## Objective 1
Name each people or nationality mentioned in the sermon below.

## Text to read

══════════════════════════════

According to the Tax Code, a church such as Temple of Gaia or the Universal Episcopal Church is supposed to stay out of partisan politics in order to be tax-exempt. That means that I can’t get into a pulpit and preach for or against a candidate. But the nature of ministry being “Comfort the afflicted and afflict the comfortable” means that I am supposed to face issues head-on. And if a candidate creates or becomes an issue, I need to face the issue.
With some of the stuff going on as the presidential election approaches, we are not lacking for issues, including issues of basic civil rights that most people take for granted. And, precedent gives cause for concern.
We need to look and see what we might need to be ready for, and keep our eyes open!
The gospel reading for today contains a hint, perhaps the first for us, of Jesus’ intent for his ministries, first on earth and then for later. The “woman of Canaan” was indeed of lower status than even a Samaritan, but it goes beyond that. She was an outright foreigner to the Jews of Jesus’ time.
Elsewhere, in John’s gospel, just before the Passover in Jerusalem, some Greeks seek to meet Jesus. When Jesus hears of it, he knows that his time has come. This gives us some clue as to what he knew and his intent.

══════════════════════════════

## Objective 2
Find every line in the entries that contains the word "pixels", and copy each one.

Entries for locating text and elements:
══════════════════════════════

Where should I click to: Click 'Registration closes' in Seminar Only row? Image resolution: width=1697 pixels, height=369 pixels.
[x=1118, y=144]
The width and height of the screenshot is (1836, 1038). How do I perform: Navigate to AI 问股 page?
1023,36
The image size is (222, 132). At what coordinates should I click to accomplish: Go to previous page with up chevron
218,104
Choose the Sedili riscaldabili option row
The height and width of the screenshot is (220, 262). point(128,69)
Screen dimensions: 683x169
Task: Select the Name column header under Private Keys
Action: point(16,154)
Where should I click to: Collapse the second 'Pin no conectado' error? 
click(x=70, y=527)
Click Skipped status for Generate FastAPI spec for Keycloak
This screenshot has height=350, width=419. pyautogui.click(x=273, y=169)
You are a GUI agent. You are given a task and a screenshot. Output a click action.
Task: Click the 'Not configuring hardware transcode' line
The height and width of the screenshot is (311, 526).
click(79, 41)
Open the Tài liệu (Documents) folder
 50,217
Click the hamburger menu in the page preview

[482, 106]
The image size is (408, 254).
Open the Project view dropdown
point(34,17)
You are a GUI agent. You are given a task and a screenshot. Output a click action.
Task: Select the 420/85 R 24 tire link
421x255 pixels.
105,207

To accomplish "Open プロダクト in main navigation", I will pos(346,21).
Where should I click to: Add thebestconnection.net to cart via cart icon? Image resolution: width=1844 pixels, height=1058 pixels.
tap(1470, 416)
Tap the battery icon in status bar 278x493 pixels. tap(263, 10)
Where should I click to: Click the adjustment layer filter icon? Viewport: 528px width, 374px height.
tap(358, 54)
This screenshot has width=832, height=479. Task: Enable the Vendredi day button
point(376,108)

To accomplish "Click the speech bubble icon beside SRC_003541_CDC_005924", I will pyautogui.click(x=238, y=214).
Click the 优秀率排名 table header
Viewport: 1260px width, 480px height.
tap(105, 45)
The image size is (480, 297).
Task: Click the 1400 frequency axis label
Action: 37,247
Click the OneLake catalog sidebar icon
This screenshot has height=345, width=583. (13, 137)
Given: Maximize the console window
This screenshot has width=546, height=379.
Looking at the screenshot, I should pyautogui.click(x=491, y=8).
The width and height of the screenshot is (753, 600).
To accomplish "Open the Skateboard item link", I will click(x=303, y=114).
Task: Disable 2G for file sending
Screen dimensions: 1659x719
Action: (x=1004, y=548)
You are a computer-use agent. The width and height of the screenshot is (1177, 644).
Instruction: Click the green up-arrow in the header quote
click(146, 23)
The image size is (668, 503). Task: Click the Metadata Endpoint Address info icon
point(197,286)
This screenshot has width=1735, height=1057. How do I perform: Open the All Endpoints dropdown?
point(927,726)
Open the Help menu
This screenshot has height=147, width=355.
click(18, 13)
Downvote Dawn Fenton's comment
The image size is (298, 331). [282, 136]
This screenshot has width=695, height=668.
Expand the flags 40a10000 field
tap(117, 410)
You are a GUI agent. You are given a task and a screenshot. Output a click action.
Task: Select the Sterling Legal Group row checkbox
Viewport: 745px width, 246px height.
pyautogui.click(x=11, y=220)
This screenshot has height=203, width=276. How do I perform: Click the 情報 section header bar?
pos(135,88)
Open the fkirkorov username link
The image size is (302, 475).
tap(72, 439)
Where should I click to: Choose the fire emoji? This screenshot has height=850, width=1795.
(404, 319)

══════════════════════════════

## Exercise output 1
Jews, Samaritan, Greeks

## Exercise output 2
Where should I click to: Click 'Registration closes' in Seminar Only row? Image resolution: width=1697 pixels, height=369 pixels.
421x255 pixels.
Where should I click to: Add thebestconnection.net to cart via cart icon? Image resolution: width=1844 pixels, height=1058 pixels.
Tap the battery icon in status bar 278x493 pixels. tap(263, 10)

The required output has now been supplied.